- TASK PROMPT: Every entry must come back exactly as it was given.
⁂
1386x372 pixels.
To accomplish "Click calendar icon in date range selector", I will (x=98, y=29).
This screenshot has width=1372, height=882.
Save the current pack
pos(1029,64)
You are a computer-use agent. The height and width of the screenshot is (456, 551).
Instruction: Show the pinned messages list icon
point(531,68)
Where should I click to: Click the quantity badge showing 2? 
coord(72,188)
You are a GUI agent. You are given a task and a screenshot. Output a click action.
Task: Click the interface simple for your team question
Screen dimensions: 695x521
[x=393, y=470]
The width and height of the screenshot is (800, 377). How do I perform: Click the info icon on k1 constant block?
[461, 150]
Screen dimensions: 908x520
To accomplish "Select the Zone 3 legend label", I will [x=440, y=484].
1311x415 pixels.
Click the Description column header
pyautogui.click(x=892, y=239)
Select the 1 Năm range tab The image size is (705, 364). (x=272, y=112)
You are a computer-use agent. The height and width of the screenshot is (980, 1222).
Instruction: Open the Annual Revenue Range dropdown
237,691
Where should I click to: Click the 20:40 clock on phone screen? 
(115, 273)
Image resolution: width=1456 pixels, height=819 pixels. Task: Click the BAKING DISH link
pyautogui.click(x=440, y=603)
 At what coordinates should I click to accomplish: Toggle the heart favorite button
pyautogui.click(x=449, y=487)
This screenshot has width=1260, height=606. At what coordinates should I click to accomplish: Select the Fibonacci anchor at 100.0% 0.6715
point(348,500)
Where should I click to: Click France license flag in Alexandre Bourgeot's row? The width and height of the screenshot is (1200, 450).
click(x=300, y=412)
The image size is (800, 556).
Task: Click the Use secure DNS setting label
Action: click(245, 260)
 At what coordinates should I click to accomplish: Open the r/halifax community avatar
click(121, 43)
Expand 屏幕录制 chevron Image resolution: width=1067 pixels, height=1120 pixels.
⁂
- SOLUTION TO THIS EXERCISE:
1386x372 pixels.
To accomplish "Click calendar icon in date range selector", I will (x=98, y=29).
This screenshot has width=1372, height=882.
Save the current pack
pos(1029,64)
You are a computer-use agent. The height and width of the screenshot is (456, 551).
Instruction: Show the pinned messages list icon
point(531,68)
Where should I click to: Click the quantity badge showing 2? 
coord(72,188)
You are a GUI agent. You are given a task and a screenshot. Output a click action.
Task: Click the interface simple for your team question
Screen dimensions: 695x521
[x=393, y=470]
The width and height of the screenshot is (800, 377). How do I perform: Click the info icon on k1 constant block?
[461, 150]
Screen dimensions: 908x520
To accomplish "Select the Zone 3 legend label", I will [x=440, y=484].
1311x415 pixels.
Click the Description column header
pyautogui.click(x=892, y=239)
Select the 1 Năm range tab The image size is (705, 364). (x=272, y=112)
You are a computer-use agent. The height and width of the screenshot is (980, 1222).
Instruction: Open the Annual Revenue Range dropdown
237,691
Where should I click to: Click the 20:40 clock on phone screen? 
(115, 273)
Image resolution: width=1456 pixels, height=819 pixels. Task: Click the BAKING DISH link
pyautogui.click(x=440, y=603)
 At what coordinates should I click to accomplish: Toggle the heart favorite button
pyautogui.click(x=449, y=487)
This screenshot has width=1260, height=606. At what coordinates should I click to accomplish: Select the Fibonacci anchor at 100.0% 0.6715
point(348,500)
Where should I click to: Click France license flag in Alexandre Bourgeot's row? The width and height of the screenshot is (1200, 450).
click(x=300, y=412)
The image size is (800, 556).
Task: Click the Use secure DNS setting label
Action: click(245, 260)
 At what coordinates should I click to accomplish: Open the r/halifax community avatar
click(121, 43)
Expand 屏幕录制 chevron Image resolution: width=1067 pixels, height=1120 pixels.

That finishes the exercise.